▸ **Task statement**: Can you repeat the material below line for line, without changing a single character?

▸ **Supplied material**:
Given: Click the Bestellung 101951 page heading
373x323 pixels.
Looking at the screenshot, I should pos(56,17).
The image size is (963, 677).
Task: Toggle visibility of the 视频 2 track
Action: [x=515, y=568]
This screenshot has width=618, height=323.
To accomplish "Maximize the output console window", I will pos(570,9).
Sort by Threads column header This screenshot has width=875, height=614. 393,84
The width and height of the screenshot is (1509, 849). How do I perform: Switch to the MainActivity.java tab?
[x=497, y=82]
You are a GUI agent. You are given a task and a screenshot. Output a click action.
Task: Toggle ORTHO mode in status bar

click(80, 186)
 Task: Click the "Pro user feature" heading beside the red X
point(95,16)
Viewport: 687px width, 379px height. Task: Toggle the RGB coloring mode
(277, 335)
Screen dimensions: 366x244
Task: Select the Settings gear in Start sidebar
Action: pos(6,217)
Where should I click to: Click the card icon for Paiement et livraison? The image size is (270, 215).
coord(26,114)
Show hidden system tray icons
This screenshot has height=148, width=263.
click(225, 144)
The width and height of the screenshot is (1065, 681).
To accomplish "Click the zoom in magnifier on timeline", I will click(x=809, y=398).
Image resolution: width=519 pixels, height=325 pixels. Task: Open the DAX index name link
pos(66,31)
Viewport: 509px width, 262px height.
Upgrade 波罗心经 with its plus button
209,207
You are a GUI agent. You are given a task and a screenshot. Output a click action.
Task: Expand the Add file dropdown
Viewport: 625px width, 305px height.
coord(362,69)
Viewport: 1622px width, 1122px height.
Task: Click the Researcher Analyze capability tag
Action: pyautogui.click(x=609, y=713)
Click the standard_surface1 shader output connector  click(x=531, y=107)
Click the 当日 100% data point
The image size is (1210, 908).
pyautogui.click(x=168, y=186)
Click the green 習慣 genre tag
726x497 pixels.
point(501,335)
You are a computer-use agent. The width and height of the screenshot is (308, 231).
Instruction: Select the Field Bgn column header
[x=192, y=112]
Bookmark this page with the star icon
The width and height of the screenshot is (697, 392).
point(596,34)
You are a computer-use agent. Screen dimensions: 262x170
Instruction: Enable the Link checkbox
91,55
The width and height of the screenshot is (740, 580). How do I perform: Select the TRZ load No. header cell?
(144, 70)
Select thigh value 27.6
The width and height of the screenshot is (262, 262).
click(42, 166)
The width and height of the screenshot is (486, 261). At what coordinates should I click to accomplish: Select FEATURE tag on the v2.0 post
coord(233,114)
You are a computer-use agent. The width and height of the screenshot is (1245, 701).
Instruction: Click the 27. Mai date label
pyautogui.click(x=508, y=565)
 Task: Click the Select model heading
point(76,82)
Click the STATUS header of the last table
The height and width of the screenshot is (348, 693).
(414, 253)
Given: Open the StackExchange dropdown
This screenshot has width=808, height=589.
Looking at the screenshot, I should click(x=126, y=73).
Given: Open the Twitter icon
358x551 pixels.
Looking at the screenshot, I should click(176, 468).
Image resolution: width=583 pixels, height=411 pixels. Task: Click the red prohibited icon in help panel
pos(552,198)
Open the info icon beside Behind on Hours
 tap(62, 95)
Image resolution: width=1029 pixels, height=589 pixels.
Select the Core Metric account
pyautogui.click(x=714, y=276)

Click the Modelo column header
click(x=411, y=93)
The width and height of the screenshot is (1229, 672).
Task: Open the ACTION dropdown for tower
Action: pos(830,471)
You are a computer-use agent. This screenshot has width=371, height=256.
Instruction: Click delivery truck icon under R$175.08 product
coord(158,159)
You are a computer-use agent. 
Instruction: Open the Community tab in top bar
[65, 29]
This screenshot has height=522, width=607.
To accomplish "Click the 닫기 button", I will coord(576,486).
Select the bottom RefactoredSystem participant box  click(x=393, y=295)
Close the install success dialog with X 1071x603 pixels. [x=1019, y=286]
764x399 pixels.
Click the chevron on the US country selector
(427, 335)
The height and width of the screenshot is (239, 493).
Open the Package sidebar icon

▸ **Full solution**:
Given: Click the Bestellung 101951 page heading
373x323 pixels.
Looking at the screenshot, I should pos(56,17).
The image size is (963, 677).
Task: Toggle visibility of the 视频 2 track
Action: [x=515, y=568]
This screenshot has width=618, height=323.
To accomplish "Maximize the output console window", I will pos(570,9).
Sort by Threads column header This screenshot has width=875, height=614. 393,84
The width and height of the screenshot is (1509, 849). How do I perform: Switch to the MainActivity.java tab?
[x=497, y=82]
You are a GUI agent. You are given a task and a screenshot. Output a click action.
Task: Toggle ORTHO mode in status bar

click(80, 186)
 Task: Click the "Pro user feature" heading beside the red X
point(95,16)
Viewport: 687px width, 379px height. Task: Toggle the RGB coloring mode
(277, 335)
Screen dimensions: 366x244
Task: Select the Settings gear in Start sidebar
Action: pos(6,217)
Where should I click to: Click the card icon for Paiement et livraison? The image size is (270, 215).
coord(26,114)
Show hidden system tray icons
This screenshot has height=148, width=263.
click(225, 144)
The width and height of the screenshot is (1065, 681).
To accomplish "Click the zoom in magnifier on timeline", I will click(x=809, y=398).
Image resolution: width=519 pixels, height=325 pixels. Task: Open the DAX index name link
pos(66,31)
Viewport: 509px width, 262px height.
Upgrade 波罗心经 with its plus button
209,207
You are a GUI agent. You are given a task and a screenshot. Output a click action.
Task: Expand the Add file dropdown
Viewport: 625px width, 305px height.
coord(362,69)
Viewport: 1622px width, 1122px height.
Task: Click the Researcher Analyze capability tag
Action: pyautogui.click(x=609, y=713)
Click the standard_surface1 shader output connector  click(x=531, y=107)
Click the 当日 100% data point
The image size is (1210, 908).
pyautogui.click(x=168, y=186)
Click the green 習慣 genre tag
726x497 pixels.
point(501,335)
You are a computer-use agent. The width and height of the screenshot is (308, 231).
Instruction: Select the Field Bgn column header
[x=192, y=112]
Bookmark this page with the star icon
The width and height of the screenshot is (697, 392).
point(596,34)
You are a computer-use agent. Screen dimensions: 262x170
Instruction: Enable the Link checkbox
91,55
The width and height of the screenshot is (740, 580). How do I perform: Select the TRZ load No. header cell?
(144, 70)
Select thigh value 27.6
The width and height of the screenshot is (262, 262).
click(42, 166)
The width and height of the screenshot is (486, 261). At what coordinates should I click to accomplish: Select FEATURE tag on the v2.0 post
coord(233,114)
You are a computer-use agent. The width and height of the screenshot is (1245, 701).
Instruction: Click the 27. Mai date label
pyautogui.click(x=508, y=565)
 Task: Click the Select model heading
point(76,82)
Click the STATUS header of the last table
The height and width of the screenshot is (348, 693).
(414, 253)
Given: Open the StackExchange dropdown
This screenshot has width=808, height=589.
Looking at the screenshot, I should click(x=126, y=73).
Given: Open the Twitter icon
358x551 pixels.
Looking at the screenshot, I should click(176, 468).
Image resolution: width=583 pixels, height=411 pixels. Task: Click the red prohibited icon in help panel
pos(552,198)
Open the info icon beside Behind on Hours
 tap(62, 95)
Image resolution: width=1029 pixels, height=589 pixels.
Select the Core Metric account
pyautogui.click(x=714, y=276)

Click the Modelo column header
click(x=411, y=93)
The width and height of the screenshot is (1229, 672).
Task: Open the ACTION dropdown for tower
Action: pos(830,471)
You are a computer-use agent. This screenshot has width=371, height=256.
Instruction: Click delivery truck icon under R$175.08 product
coord(158,159)
You are a computer-use agent. 
Instruction: Open the Community tab in top bar
[65, 29]
This screenshot has height=522, width=607.
To accomplish "Click the 닫기 button", I will coord(576,486).
Select the bottom RefactoredSystem participant box  click(x=393, y=295)
Close the install success dialog with X 1071x603 pixels. [x=1019, y=286]
764x399 pixels.
Click the chevron on the US country selector
(427, 335)
The height and width of the screenshot is (239, 493).
Open the Package sidebar icon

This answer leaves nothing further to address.